Omega Protein signals intention to exceed Chesapeake Bay menhaden cap

Omega Protein, which recently attained MSC certification for the Atlantic menhaden fishery, has signaled it will likely exceed a cap for the species in the Chesapeake Bay. 

The cap was initially suggested by the Atlantic States Marine Fishery Commission (ASMFC) in 2006, and was modified in 2012 to a 87,216 metric ton (MT) quota. However, in 2017, the ASMFC recommended cutting the cap by over 40 percent to 51,000 MT, a decision that Omega Protein objected to. 

That led to a conflict between Omega Protein, the state of Virginia, and the ASMFC. The menhaden fishery in Virginia is unique, in that the state can decide the quota in the Chesapeake Bay. It did just that in 2018, when the state legislature decided not to codify the ASMFC’s recommendation of a quota cut in the bay to 51,000 MT, which then had the ASMFC put the state on notice, a decision that Omega Protein was critical of.  

Despite the state being put on notice, the ASMFC tabled any action on Virginia’s noncompliance with the suggested quota, and the council later suspended taking any action against Virginia entirely.

Throughout the back-and-forth, Omega Protein has asserted that the quotas were never based on science, and that the initial quotas were political compromises. 

“The ASMFC's Bay cap was initially implemented in 2006 at just over 109,000 metric tons (mt) as a political compromise, not as a scientific necessity,” wrote Omega Protein in a release addressing their anticipation of exceeding the Chesapeake Bay limits. “The ASMFC wrote at the time that the cap was "precautionary and not based on a scientifically quantified harvest threshold, fishery health index, or fishery population level study."”

The season this year, Omega Protein states, has had adverse conditions for fishermen outside of the bay. Those poor conditions have coincided with an “abundance of menhaden in the bay,” leading to the likelihood of exceeding the 51,000 MT recommendation. 

“Omega Protein has great respect for the ASMFC, its commissioners and its staff. But this was a rare situation in which the Commission made an unscientific and arbitrary recommendation, which would have resulted in either forced, unsafe fishing conditions or economic hardship for hardworking fishing families,” Omega Protein wrote. “. Risking our employees' safety is never a choice we will make. With our employees' livelihoods and the economic well-being of Reedville, Virginia and the surrounding Northern Neck region on the line, shutting down operations was not a viable alternative.”

The commission, however, contests Omega Protein’s assertion that the quota was entirely political. 

“I would contest it wasn’t arbitrary number, it was actually based on the five-year average of previous fishery performance, or landings, by the reduction fishery in the bay,” Tina Berger, the director of communications for the commission, told SeafoodSource. 

Setting the menhaden cap has been a challenge the commission has been grappling with for over a decade. When amendment 3 – which initially set the caps for the Chesapeake Bay – was in the works, the commission received “over 100,000 comments,” according to Berger. 

Creating an accurate quota for the bay may become easier in the coming months, as the species is under two different stock assessments: One taking the species on its own and one using ecological reference points.
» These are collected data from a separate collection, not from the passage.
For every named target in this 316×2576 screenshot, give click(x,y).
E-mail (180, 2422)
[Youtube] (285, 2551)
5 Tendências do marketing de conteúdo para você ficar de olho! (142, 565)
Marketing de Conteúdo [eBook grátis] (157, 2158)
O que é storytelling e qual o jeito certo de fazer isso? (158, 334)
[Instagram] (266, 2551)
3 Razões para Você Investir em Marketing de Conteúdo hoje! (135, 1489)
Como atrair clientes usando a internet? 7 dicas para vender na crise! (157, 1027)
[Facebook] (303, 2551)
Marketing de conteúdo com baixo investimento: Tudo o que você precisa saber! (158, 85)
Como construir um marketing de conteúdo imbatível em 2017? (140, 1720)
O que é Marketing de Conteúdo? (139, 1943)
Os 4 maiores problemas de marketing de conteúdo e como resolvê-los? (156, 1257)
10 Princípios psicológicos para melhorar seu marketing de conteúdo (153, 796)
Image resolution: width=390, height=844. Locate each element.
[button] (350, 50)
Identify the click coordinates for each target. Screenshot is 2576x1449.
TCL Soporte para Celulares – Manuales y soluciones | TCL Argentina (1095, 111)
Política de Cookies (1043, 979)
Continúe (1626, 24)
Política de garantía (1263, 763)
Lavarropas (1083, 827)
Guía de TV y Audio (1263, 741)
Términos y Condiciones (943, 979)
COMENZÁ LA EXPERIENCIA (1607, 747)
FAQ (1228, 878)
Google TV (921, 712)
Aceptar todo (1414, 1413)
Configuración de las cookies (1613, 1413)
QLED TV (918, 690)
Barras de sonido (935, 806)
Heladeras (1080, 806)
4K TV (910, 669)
The ASMFC will meet in October and will get an update on both assessments, and once all assessments are complete the board will have more scientific data on which to base any future decisions. 

Those decisions, however, will still be anything but easy. 

“This is not going to be an easy decision, and I don’t see a clear consensus for one path or the other,” Berger said. 

As for the current move by Omega Protein to exceed the 51,000 MT cap, the ASMFC’s future actions have a few paths forward. 

“There’s two decision points they have, or two possible actions they could take, one would be to initiate a non-compliance finding. The other would be to delay further action until February until they have those assessments in front of them,” Berger said. 

If a non-compliance finding is initiated, whether anything comes from it is also still an unknown. 

“We have no control over how the secretary of commerce will respond if we move forward with a noncompliance finding,” Berger said. 

Despite asserting it will exceed the current 51,000 MT cap, Omega Protein has maintained it will stay underneath Virginia’s current cap of 87,216 MT.